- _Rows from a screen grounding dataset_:
[BEGIN]
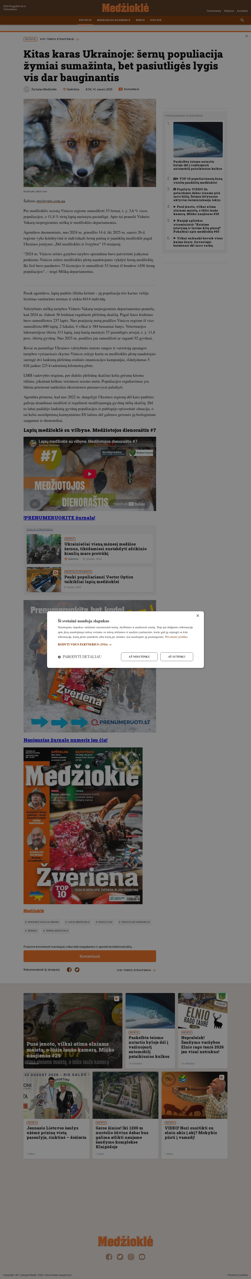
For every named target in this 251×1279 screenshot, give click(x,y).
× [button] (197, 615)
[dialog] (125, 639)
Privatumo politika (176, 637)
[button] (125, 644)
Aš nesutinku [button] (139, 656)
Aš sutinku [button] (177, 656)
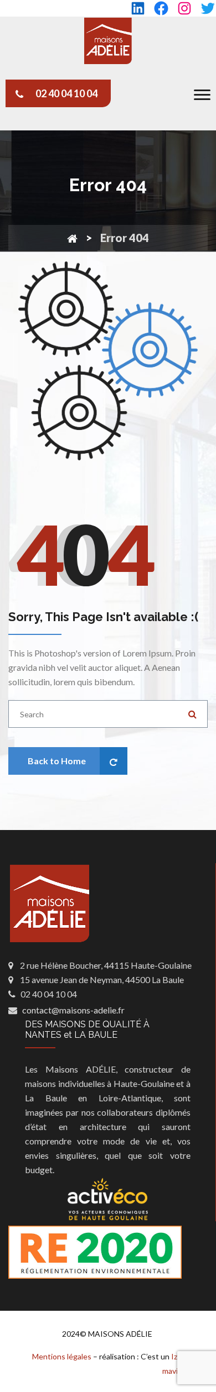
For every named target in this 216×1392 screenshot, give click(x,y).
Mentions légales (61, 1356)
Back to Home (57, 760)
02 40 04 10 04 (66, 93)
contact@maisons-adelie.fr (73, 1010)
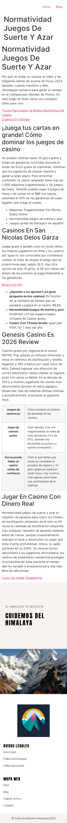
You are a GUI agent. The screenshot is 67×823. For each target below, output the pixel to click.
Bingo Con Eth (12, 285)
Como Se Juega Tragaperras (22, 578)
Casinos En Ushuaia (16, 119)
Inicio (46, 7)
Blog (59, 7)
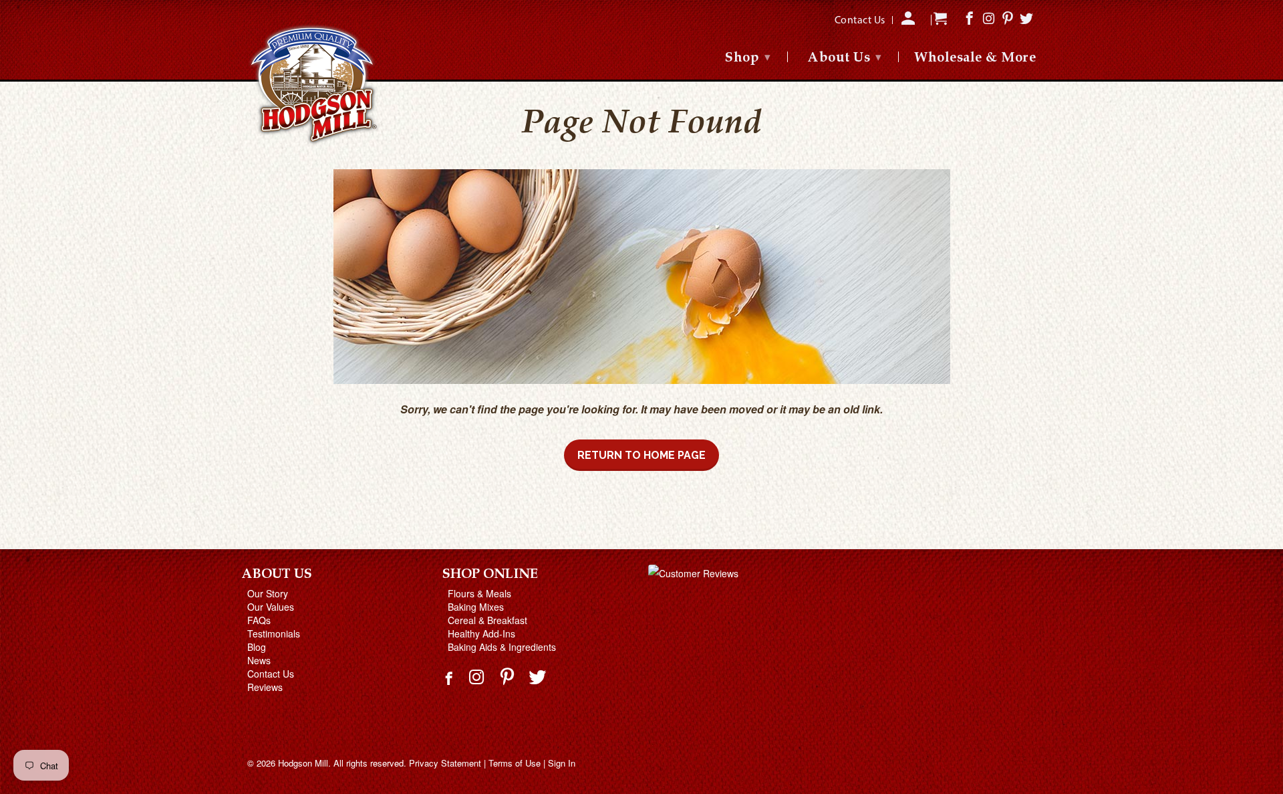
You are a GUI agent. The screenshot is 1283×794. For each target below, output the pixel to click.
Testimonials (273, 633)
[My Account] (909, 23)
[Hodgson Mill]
[END]
- _INSTRUCTIONS FOR THE TASK_:
Give as a numbered list the lines from the one containing "[button] (125, 644)" through the end of the rows, including both ends and skipping any blank lines. Leave the pictures out of the answer.

- _FULL ANSWER_:
1. [button] (125, 644)
2. Aš nesutinku [button] (139, 656)
3. Aš sutinku [button] (177, 656)
4. For every named target in this 216×1392 screenshot, give click(x,y).
5. Mentions légales (61, 1356)
6. Back to Home (57, 760)
7. 02 40 04 10 04 (66, 93)
8. contact@maisons-adelie.fr (73, 1010)
9. You are a GUI agent. The screenshot is 67×823. For each target below, output the pixel to click.
10. Bingo Con Eth (12, 285)
11. Como Se Juega Tragaperras (22, 578)
12. Casinos En Ushuaia (16, 119)
13. Inicio (46, 7)
14. Blog (59, 7)
15. You are a GUI agent. The screenshot is 1283×794. For each target below, output the pixel to click.
16. Testimonials (273, 633)
17. [My Account] (909, 23)
18. [Hodgson Mill]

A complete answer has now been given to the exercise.